California Bar Journal
CBJ - September 2009 #05.
Limited pro bono work gets easier with new conflict of interest rule
California Bar JournalSeptember 2009Limited pro bono work gets easier with new conflict of interest ruleIn recent years, volunteers and staff for the Public Law Center in Santa Ana have paid once-a-week visits to two National Guard armories open to homeless people during the winter months. After setting up folding tables and chairs in the gymnasium-like space, they walk among the beds where some 200 people sleep nightly asking if anyone needs to talk to a lawyer.
Although some large firm practitioners have wanted to participate in the winter clinics, they have been unable to do so because of conflict of interest rules that made it virtually impossible to offer legal assistance at drop-in centers.

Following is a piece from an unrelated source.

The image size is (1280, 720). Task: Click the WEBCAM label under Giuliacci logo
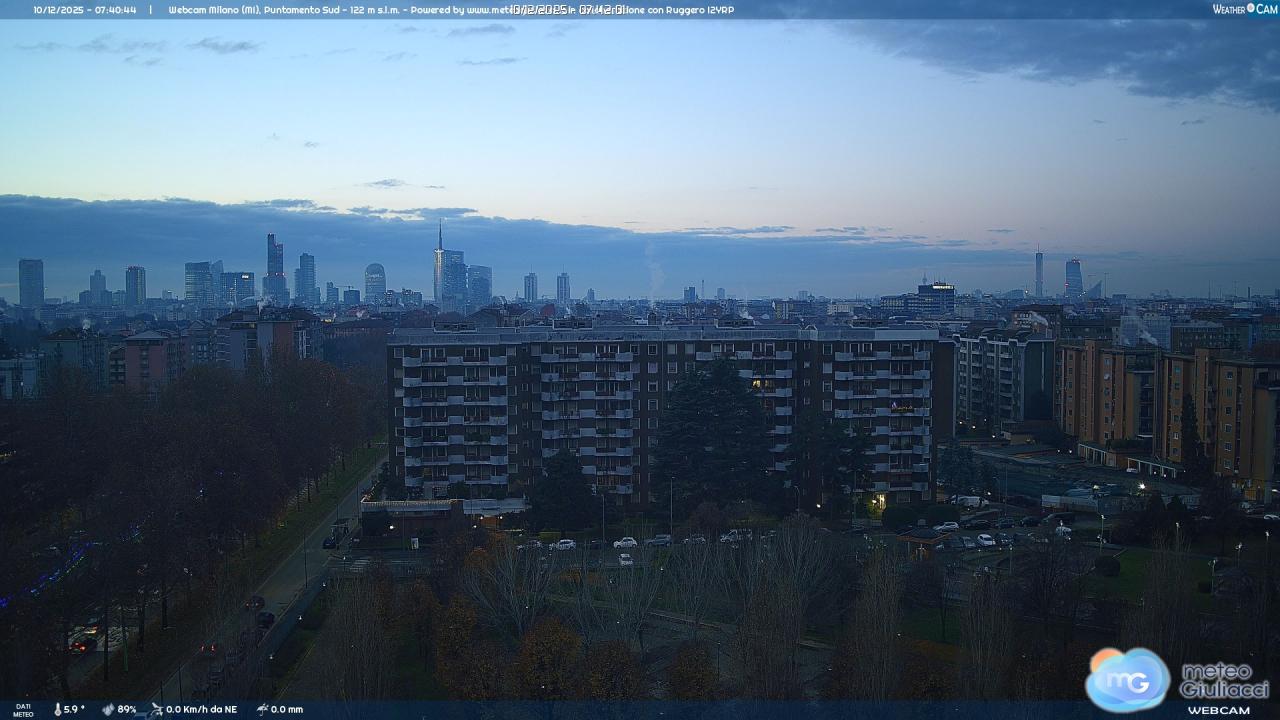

That barrier was eliminated in California last month with Supreme Court approval of Rule of Professional Conduct 1-650. Patterned on American Bar Association Model Rule 6.5, the new rule limits a lawyer's exposure to conflicts of interest only to representations where the lawyer knows that a real or imputed conflict exists. The rule also limits conflicts imputed to a lawyer's firm as a result of the attorney's participation in a limited legal services program.
The new rule, said Toby J. Rothschild, general counsel of the Legal Aid Foundation of Los Angeles, "will provide private attorneys with the clarity and confidence needed to participate in legal aid clinics and will, as a result, provide pro bono attorneys with a crucial opportunity to assist the needy. The ability to participate in clinics is particularly important to those attorneys unable to take on more extended representation of the poor and disadvantaged."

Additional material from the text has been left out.